Con todo el coraje que poseía, Perrie miró a Joe por última vez y salió de la habitación. Todo iría bien. Sería capaz de olvidar todo aquello cuando volviera a Seattle.

10

Perrie se quedó con la vista fija en el monitor del ordenador. Había salido de Alaska al amanecer, y eran casi las ocho de la tarde. En lugar de ir a casa, se había ido directamente a la oficina. Pero había estado fuera tanto tiempo, que cuanto antes regresara a la rutina, antes podría olvidar aquellas dos semanas.

Además, tenía que terminar la historia de las novias, lo cual le traía recuerdos y una insidiosa sensación de arrepentimiento. No podía pensar en su estancia en Muleshoe sin pensar en él y en todo lo que habían compartido.

– ¡Kincaid! ¡Has vuelto!

Perrie salió de su ensoñación, casi agradecida por la distracción. Se puso derecha para prepararse para la reprimenda de Milt. Su editor no se alegraría de verla, pero tendría que aguantarse. No dejaría que volviera a enviarla a Alaska. No pensaba moverse de Seattle.

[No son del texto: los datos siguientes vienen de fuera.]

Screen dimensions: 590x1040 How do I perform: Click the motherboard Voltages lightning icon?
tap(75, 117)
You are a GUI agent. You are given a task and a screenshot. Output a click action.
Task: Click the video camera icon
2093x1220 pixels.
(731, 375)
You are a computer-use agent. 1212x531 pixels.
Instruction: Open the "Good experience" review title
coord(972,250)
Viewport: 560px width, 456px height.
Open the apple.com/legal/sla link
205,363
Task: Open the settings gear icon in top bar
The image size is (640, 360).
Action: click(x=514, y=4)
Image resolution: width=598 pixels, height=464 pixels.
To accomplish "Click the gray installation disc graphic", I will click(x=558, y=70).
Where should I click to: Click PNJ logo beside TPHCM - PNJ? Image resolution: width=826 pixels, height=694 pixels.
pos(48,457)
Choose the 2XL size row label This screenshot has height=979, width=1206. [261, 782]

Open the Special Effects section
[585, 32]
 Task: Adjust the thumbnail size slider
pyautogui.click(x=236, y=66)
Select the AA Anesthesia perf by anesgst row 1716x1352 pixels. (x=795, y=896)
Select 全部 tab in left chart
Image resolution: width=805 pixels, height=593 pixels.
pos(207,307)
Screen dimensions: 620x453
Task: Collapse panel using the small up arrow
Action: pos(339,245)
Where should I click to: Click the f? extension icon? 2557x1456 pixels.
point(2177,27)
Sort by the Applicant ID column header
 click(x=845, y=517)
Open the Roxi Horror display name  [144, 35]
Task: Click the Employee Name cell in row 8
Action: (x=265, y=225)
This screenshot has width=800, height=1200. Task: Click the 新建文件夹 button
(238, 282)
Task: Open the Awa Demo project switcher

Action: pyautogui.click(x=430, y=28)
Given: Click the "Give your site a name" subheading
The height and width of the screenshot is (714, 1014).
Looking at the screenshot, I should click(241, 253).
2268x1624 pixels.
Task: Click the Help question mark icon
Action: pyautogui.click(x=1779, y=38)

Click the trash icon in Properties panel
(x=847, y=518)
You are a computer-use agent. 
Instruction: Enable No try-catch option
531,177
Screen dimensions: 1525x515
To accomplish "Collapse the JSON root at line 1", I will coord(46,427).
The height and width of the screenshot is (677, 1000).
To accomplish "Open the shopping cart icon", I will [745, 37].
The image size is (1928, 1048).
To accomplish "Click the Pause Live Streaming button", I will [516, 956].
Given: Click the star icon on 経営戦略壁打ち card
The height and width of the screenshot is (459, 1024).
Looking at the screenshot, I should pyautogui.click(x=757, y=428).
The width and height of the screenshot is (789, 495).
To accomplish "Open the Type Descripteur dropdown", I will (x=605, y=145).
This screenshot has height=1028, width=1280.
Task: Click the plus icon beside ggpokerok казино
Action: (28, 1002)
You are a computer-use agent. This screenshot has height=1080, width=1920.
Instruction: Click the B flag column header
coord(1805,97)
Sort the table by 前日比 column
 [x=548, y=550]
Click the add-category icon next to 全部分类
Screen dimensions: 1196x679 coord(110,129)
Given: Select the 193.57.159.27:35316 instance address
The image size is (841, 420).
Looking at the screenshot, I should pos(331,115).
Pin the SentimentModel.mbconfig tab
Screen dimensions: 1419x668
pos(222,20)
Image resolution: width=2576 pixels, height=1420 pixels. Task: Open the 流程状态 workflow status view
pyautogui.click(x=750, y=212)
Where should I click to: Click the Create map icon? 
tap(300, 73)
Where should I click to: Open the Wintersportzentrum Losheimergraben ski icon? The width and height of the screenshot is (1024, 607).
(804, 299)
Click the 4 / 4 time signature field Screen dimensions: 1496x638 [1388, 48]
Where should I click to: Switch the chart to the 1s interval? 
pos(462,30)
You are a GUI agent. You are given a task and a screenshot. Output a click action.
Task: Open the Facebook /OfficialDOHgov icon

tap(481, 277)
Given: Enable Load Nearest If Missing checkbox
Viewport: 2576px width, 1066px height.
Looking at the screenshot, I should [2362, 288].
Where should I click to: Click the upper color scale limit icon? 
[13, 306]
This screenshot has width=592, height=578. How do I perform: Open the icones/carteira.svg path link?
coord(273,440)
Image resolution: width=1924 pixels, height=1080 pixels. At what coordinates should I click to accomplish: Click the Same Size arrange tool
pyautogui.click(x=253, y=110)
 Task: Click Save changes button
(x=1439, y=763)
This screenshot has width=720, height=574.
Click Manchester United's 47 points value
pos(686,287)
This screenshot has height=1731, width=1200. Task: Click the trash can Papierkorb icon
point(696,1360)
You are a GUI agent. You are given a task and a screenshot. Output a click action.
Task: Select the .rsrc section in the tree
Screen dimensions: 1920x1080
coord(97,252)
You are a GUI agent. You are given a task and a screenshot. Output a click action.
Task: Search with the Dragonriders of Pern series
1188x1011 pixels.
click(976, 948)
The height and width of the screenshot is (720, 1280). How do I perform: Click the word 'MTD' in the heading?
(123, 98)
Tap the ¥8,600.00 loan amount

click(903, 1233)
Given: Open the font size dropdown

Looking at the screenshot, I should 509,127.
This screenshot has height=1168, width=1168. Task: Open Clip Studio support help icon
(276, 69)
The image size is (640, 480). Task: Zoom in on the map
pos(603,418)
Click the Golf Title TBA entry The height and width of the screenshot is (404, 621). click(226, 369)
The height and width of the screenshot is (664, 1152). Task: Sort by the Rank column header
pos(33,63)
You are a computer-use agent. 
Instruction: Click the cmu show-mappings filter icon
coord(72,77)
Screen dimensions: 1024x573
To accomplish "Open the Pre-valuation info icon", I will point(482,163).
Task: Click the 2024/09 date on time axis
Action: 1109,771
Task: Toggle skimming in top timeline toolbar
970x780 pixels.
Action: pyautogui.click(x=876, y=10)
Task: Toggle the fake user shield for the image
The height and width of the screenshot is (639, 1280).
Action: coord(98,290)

– Ah, Kincaid Te he echado de menos. Pensé que vendrías antes -le dijo mientras le daba unas palmadas en el hombro.

– Bueno, lo habría hecho. Pero gracias a ti me he pasado dos semanas encerrada en Muleshoe. Traté de largarme, pero desgraciadamente tu amigo Joe Brennan se aseguró de que no hubiera modo de salir de aquel pueblo.

– Buen hombre, ese Brennan. Sabía que podría confiarle el trabajo.

– Desde luego lo ha hecho bien -dijo ella.

– Cuando llamé el otro día, el socio de Joe dijo que habíais salido tú y él. ¿Así que Brennan y tú habéis hecho buenas migas?

– Sí, nos hemos llevado bien -dijo ella, y de pronto frunció el ceño-. ¿Llamaste al refugio?